Figure 3.

Loss of AMPK affects arsenic - dependent signals and induction of cytotoxicity. A, AMPK 1/2 WT and knockout MEFs were serum starved overnight and then treated with As₂O₃ (5 μM) for the indicated times. Total cell lysates were then resolved by SDS-PAGE and immunoblotted with the indicated antibodies. The immunoblots with antibodies against the phosphorylated forms of the proteins or against the total proteins were from lysates from the same experiments analyzed in parallel by SDS-PAGE. B, AMPK 1/2 WT and knockout MEFs were serum starved overnight and then treated with As₂O₃ (5 μM) for the indicated times. Total cell lysates were then resolved by SDS-PAGE and immunoblotted with the indicated antibodies. The immunoblots with antibodies against the phosphorylated forms of the proteins or against the total proteins were from lysates from the same experiments analyzed in parallel by SDS-PAGE. The blots shown are the same lysates shown in panel A but were run in a different gel.

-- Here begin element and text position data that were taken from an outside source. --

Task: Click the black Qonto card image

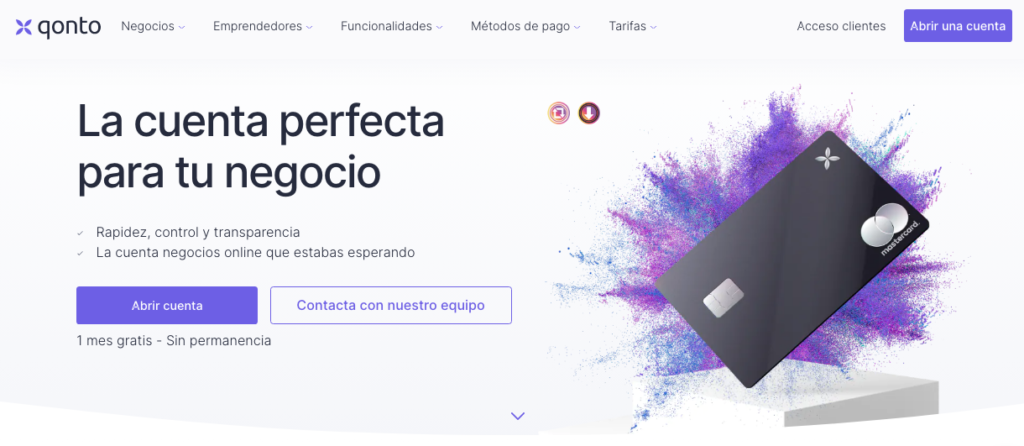Action: click(792, 259)
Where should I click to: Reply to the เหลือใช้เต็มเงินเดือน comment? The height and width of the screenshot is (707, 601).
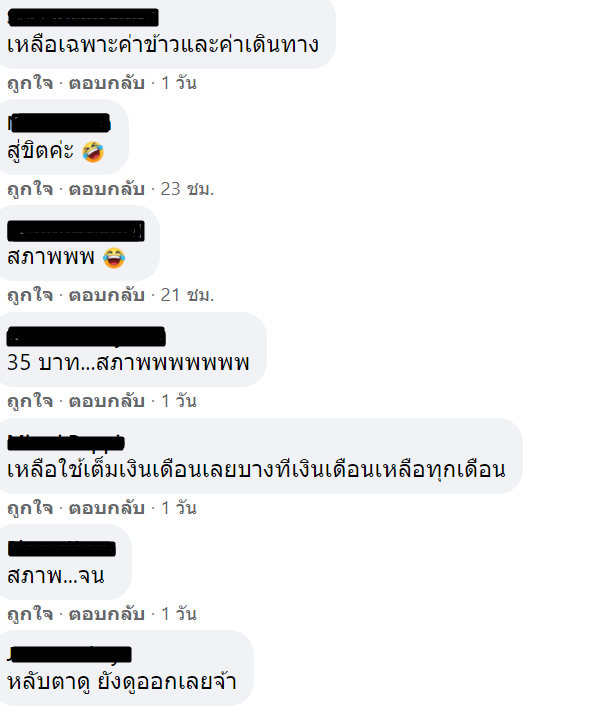coord(106,508)
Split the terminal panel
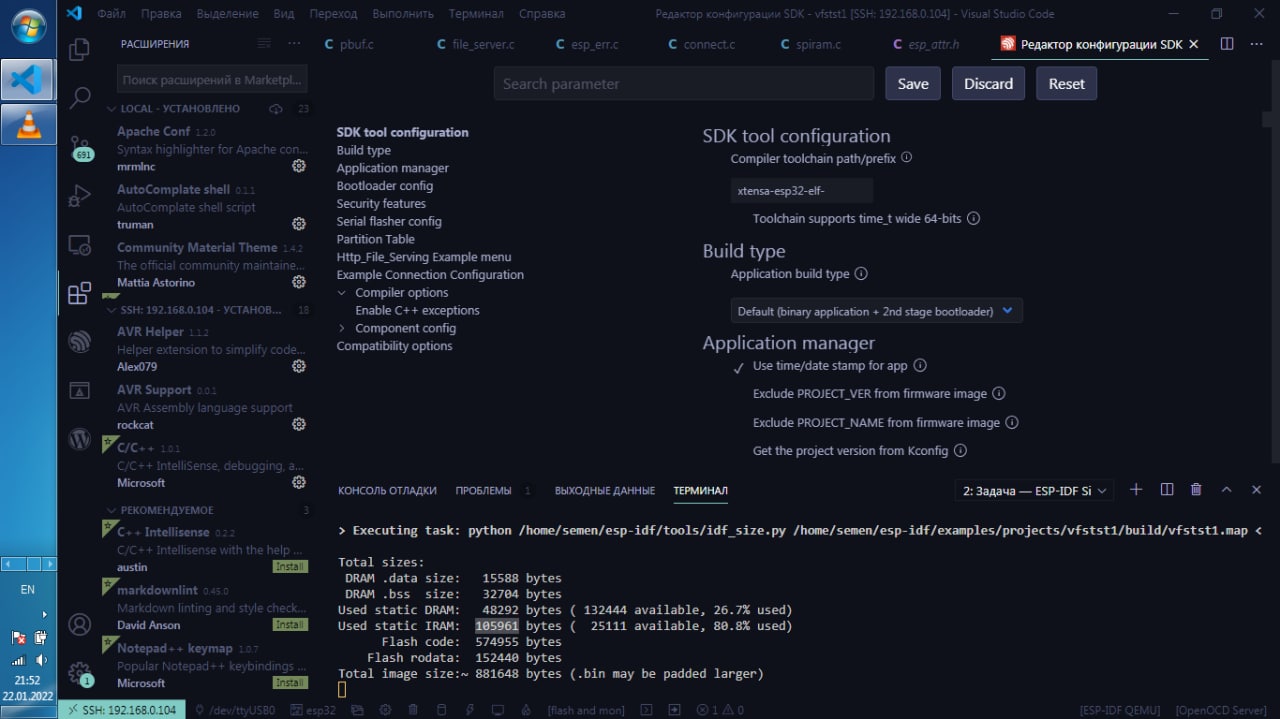 [1166, 490]
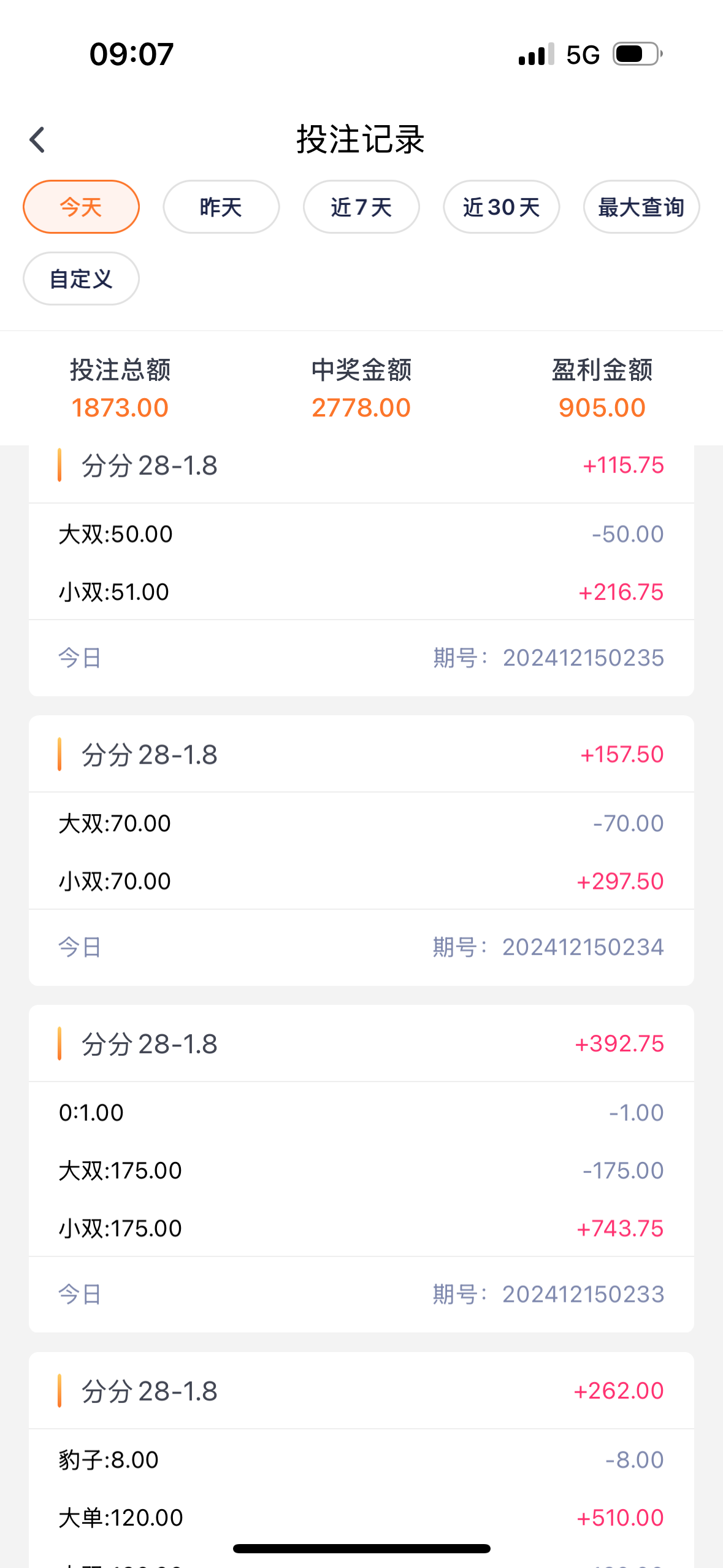Switch to the 昨天 filter
This screenshot has width=723, height=1568.
click(221, 207)
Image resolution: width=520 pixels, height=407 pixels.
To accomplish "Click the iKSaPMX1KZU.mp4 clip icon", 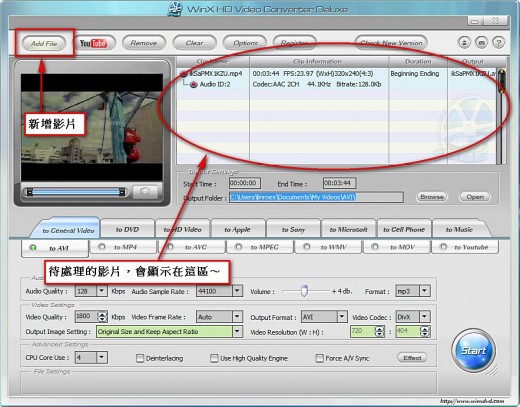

C, AMPKα 1/2 WT and knockout MEFs were plated in 96 well plates and treated with varying concentrations of As₂O₃, the mTOR inhibitor PP242 and As₂O₃+PP242 for 4 days. Viability was assessed using a WST-1 assay. Data are expressed as a percentage of vehicle control treated cells. Shown are means and standard errors of three independent experiments. D, AMPKα 1/2 WT and knockout MEFs were treated with varying concentrations of As₂O₃, or the RSK inhibitor BI-D1870 or the combination of As₂O₃+BI-D1870 for 4 days and viability was measured by a WST-1 assay. Data are expressed as a percentage of vehicle control treated cells. Shown are the means and standard errors of three independent experiments.